But what of Adventist missions today? A silence regarding mission has descended on many Sabbath schools and camp meetings. And out of this silence, myths have taken root:

Myth 1: The era of Adventist missions is past.
Adventist mission is alive and well. A total of 982 overseas missionaries called by the General Conference are serving the church. In addition, many thousands of volunteers leave their homelands to serve abroad, some for short periods, others longer.

While many missionaries still come from North America, an increasing number derive from other divisions, such as South America or the Southern Asia Pacific region. Modern Adventist missions truly reflect the ideal: “From all the world, to all the world.”

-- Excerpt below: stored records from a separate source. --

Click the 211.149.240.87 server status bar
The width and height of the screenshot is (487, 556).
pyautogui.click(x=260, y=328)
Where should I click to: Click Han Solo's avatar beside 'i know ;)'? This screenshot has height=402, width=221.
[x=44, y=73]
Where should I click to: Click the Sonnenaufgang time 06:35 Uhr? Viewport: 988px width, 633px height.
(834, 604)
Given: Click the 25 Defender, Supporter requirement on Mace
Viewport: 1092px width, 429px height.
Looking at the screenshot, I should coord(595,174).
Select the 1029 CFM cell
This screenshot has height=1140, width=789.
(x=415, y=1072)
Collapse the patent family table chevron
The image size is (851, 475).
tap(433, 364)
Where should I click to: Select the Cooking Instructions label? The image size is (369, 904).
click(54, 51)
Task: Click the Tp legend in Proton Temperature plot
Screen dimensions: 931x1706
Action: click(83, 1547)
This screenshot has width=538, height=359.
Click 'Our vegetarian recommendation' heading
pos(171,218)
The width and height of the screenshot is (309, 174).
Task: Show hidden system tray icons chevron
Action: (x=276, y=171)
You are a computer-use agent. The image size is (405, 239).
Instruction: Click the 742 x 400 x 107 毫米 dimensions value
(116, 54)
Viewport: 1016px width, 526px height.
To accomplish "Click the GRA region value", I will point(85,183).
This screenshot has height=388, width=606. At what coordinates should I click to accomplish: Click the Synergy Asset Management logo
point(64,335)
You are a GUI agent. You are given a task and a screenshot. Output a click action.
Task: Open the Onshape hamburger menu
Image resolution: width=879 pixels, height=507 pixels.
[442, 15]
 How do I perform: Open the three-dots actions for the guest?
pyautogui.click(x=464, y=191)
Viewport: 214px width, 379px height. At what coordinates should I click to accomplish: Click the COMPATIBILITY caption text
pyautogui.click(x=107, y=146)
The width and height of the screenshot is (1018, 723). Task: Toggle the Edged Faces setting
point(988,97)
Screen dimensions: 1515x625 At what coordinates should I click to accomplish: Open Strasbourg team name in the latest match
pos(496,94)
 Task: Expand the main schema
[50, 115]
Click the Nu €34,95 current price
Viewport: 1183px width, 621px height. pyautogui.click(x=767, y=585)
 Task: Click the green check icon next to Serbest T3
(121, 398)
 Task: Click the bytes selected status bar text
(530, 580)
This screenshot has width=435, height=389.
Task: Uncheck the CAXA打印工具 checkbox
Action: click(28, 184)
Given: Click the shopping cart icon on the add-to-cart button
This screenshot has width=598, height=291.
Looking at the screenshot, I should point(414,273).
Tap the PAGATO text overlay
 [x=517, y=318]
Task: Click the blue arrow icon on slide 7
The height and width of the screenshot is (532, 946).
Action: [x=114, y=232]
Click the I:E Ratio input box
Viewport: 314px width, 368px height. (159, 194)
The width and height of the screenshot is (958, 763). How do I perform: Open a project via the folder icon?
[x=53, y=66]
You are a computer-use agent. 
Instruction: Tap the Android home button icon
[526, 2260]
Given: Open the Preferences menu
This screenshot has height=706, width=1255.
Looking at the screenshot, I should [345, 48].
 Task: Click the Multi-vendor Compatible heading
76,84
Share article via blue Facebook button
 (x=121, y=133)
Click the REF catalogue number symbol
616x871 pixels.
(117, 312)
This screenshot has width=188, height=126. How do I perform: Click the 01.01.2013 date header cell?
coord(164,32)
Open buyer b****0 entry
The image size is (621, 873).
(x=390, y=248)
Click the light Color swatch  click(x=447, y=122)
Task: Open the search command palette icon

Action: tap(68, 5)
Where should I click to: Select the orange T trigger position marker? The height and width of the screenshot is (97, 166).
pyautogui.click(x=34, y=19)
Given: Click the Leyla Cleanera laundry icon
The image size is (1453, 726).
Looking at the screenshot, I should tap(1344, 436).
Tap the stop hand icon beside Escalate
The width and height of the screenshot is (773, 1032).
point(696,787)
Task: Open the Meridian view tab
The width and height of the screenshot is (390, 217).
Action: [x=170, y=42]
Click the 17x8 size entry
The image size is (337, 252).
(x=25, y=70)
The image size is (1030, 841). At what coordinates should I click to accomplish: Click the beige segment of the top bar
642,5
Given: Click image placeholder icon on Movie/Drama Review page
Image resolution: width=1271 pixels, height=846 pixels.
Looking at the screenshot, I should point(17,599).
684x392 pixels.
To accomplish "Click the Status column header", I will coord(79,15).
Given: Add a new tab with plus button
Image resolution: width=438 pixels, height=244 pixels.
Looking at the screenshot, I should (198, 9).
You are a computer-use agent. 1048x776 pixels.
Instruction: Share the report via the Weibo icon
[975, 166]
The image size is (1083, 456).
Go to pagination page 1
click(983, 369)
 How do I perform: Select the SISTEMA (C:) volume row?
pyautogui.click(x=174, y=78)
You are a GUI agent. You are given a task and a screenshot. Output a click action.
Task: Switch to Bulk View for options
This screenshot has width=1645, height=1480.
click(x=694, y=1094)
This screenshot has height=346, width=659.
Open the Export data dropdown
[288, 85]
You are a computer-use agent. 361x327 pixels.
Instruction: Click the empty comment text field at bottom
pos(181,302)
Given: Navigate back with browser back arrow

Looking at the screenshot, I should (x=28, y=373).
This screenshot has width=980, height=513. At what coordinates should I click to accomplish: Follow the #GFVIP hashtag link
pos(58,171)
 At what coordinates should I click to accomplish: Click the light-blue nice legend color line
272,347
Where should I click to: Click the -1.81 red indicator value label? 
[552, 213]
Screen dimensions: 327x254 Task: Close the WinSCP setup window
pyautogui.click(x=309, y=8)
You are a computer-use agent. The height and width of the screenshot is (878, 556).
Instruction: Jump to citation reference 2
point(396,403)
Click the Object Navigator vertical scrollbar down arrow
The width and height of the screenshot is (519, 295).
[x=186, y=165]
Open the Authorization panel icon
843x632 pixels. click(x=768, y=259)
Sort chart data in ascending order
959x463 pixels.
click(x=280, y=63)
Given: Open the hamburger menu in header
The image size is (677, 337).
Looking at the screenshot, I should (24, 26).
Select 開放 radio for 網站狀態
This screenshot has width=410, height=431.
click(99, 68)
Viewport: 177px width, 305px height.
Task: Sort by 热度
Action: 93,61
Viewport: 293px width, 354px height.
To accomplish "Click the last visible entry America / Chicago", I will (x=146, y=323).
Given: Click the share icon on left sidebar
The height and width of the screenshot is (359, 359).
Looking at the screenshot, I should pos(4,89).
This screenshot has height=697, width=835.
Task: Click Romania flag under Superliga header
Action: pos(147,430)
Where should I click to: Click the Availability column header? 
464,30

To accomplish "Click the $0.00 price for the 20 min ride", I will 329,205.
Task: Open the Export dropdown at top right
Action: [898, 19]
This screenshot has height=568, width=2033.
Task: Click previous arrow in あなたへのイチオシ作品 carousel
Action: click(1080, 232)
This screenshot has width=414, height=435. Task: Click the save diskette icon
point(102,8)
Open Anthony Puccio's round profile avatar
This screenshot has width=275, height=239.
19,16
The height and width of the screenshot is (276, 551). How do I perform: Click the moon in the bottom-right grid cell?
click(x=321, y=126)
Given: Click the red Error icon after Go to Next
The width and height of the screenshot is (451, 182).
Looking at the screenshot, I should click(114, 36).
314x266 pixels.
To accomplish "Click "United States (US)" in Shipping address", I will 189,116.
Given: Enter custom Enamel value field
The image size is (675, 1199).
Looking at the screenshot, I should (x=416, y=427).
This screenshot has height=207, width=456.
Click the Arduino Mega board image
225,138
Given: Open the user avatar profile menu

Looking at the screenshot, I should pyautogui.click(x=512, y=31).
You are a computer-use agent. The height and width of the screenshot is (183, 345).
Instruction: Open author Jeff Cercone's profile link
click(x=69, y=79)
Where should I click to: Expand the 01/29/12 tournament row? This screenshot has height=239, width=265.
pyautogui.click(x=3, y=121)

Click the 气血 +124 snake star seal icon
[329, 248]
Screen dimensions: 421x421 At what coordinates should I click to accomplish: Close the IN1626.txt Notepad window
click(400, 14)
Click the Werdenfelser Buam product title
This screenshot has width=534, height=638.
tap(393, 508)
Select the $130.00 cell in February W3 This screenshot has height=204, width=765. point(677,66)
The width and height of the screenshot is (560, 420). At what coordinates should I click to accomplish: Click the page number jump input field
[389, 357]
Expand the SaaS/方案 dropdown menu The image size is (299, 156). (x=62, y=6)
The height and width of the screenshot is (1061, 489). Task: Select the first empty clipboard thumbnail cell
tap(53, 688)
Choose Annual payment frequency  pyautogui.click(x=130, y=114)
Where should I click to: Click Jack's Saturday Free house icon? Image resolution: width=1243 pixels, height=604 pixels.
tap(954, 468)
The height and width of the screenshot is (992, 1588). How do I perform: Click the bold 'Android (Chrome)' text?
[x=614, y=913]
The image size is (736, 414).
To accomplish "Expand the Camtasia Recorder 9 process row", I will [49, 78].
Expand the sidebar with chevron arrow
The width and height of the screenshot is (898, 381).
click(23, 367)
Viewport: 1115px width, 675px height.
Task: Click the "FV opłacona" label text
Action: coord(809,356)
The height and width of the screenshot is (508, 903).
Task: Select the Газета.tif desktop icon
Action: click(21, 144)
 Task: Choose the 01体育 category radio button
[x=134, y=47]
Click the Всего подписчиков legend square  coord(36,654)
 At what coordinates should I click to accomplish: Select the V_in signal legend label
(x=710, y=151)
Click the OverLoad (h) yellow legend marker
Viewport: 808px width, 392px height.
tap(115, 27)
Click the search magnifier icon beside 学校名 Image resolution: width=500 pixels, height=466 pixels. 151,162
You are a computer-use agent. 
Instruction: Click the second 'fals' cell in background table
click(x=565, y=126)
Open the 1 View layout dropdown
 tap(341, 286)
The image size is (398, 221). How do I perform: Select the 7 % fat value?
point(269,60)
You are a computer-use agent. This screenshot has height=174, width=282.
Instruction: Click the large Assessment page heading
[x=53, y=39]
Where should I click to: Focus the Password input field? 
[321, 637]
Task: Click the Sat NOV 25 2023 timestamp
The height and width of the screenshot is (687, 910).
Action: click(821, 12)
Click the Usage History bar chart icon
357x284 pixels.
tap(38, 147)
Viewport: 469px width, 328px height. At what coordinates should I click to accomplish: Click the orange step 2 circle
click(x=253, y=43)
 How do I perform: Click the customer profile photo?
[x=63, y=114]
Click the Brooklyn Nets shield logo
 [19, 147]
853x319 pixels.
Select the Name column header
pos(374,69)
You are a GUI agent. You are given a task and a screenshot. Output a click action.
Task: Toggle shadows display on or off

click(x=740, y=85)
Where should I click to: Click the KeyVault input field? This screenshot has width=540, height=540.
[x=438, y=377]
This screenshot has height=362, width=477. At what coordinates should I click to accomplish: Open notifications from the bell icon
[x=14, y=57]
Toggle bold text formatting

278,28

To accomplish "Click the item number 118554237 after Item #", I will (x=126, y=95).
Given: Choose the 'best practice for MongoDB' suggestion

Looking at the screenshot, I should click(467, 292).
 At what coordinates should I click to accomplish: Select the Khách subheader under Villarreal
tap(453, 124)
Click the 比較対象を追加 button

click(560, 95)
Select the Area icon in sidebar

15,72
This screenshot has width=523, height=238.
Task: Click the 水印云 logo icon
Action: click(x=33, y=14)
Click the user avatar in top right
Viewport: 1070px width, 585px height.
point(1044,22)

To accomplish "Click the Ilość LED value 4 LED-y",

Myth 2: Most Adventist missionaries today are sponsored by supporting organizations such as Adventist Frontier Mission.
Not so. Adventist Frontier Mission currently sponsors 46 missionaries. The work is big, and I applaud all individuals or organizations that get involved, but we need to keep the multiplicity of organizations and efforts in perspective. The truth is that the organized church--that is, the General Conference--is by far the largest sponsor of missionaries.

Myth 3: Only private Adventist organizations send missionaries to open up work in unentered areas.
Wrong again. Some supporting organizations focus on unreached people groups--may the Lord multiply their efforts--but the church through its long-standing missionary programs is by no means absent in these endeavors.

The needs of a fast-growing world church call for expatriate workers in a wide variety of fields: medical, educational, and technical; much less administrative than in the past, as national leadership has taken the reins. Among the 982 missionaries sponsored by the General Conference, some serve in reaching out to unreached people groups, in Southeast Asia, the Middle East, Africa, and other parts of the 10/40 window.

Some months ago the Adventist Review carried a moving article by James Appel (see “Where God Led Me,” May 12, 2005). Dr. Appel answered the call from the General Conference to a rundown Adventist hospital at a remote location in Tchad--so remote that the “facility” wasn’t even listed among Seventh-day Adventist medical services worldwide. The good doctor and his wife labor in the face of daunting conditions to provide the ministry of healing to a population in great need.

Myth 4: The “mission offering” in Sabbath school isn’t important anymore.
Most people give to specific projects.

Giving to overseas missions through the Sabbath school mission offering hasn’t kept up with Adventist giving in general. The total raised worldwide in 2004 was about $50 million, a hefty amount, but actually a decline from the $62 million (adjusted for inflation) in 1991. And as a percentage of tithe, the mission offering has been declining for many years: from 64 percent in 1930 to less than 4 percent in 2000.

It isn’t difficult to figure the reasons for the decline in giving through the mission offering. If Sabbath school leaders don’t give missions a place in the program, members will have less motivation to give. But, according to Gary Krause, director of the Office of Adventist Mission, the church desperately needs funding for more missionaries--there is such a need. In fact, most projects, whether by supporting ministries or the church, would not be viable if it weren’t for the ongoing network and support provided by mission offerings.

The mission offering is important to the worldwide work of the church. All those missionaries sent out by the General Conference--it’s possible only because of the mission offering. That offering funds James and Sarah Appel, just as it funded Noelene and me when we left our homeland to serve in India.

So many myths about Adventist mission! It’s obvious that the church needs to do a better job at telling the story of modern missions.

Which includes us at the Adventist Review. Look for exciting developments in the near future.